-- Start DOCUMENT SECTION --
These are the key concepts you need to understand to accurately answer the question.

Understanding Negative Exponents
Negative exponents can seem a bit intimidating at first, but they’re quite simple once you get the hang of them. Essentially, a negative exponent means you need to take the reciprocal of what you have. So, if you see an expression like \(a^{-n}\), that’s the same as saying \(\frac{1}{a^n}\). This is a very useful transformation to understand because it allows us to rewrite expressions without negative exponents, making them easier to work with and understand.
  • For example, if we have \(y^{-3}\), this is equivalent to \(\frac{1}{y^{3}}\).
  • Similarly, \(z^{-2}\) becomes \(\frac{1}{z^{2}}\).
Remember, when you encounter negative exponents, just flip the base to the denominator with the positive exponent, and you'll be on the right track!
Simplifying Expressions with Exponents
Simplifying expressions with exponents involves combining like terms and using the rules of exponents to make expressions as simple as possible.
Let’s look at an example to understand this better. If you see something like \(y^{2} \cdot y^{-5}\), you might feel a little lost at first. But remember, when you multiply terms that have the same base, you simply add the exponents together.
  • For \(y^{2} \cdot y^{-5}\), the exponents are \(2\) and \(-5\), added together to get \(2 + (-5) = -3\).
  • This gives us \(y^{-3}\), which we then rewrite as \(\frac{1}{y^{3}}\) by using the rule we just talked about for negative exponents.
-- End DOCUMENT SECTION --
-- Start MATERIAL PROVIDED --
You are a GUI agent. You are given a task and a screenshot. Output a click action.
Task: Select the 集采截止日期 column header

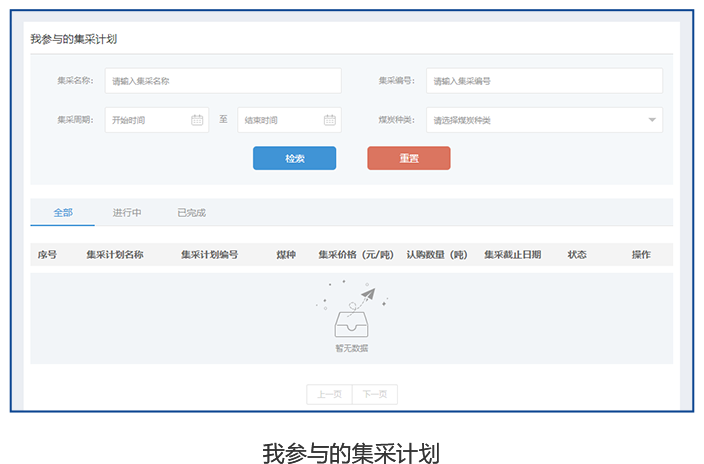[512, 255]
-- End MATERIAL PROVIDED --
Answer these questions from the exponents text:
(a) What is z^(-2) equivalent to?
(b) When you multiply terms that have the same base, what do you do with the exponents?
(c) What exponent do you get when you combine y^2 · y^(-5)?
The data have no role in this exercise.

(a) 1/z^2
(b) You add them together.
(c) -3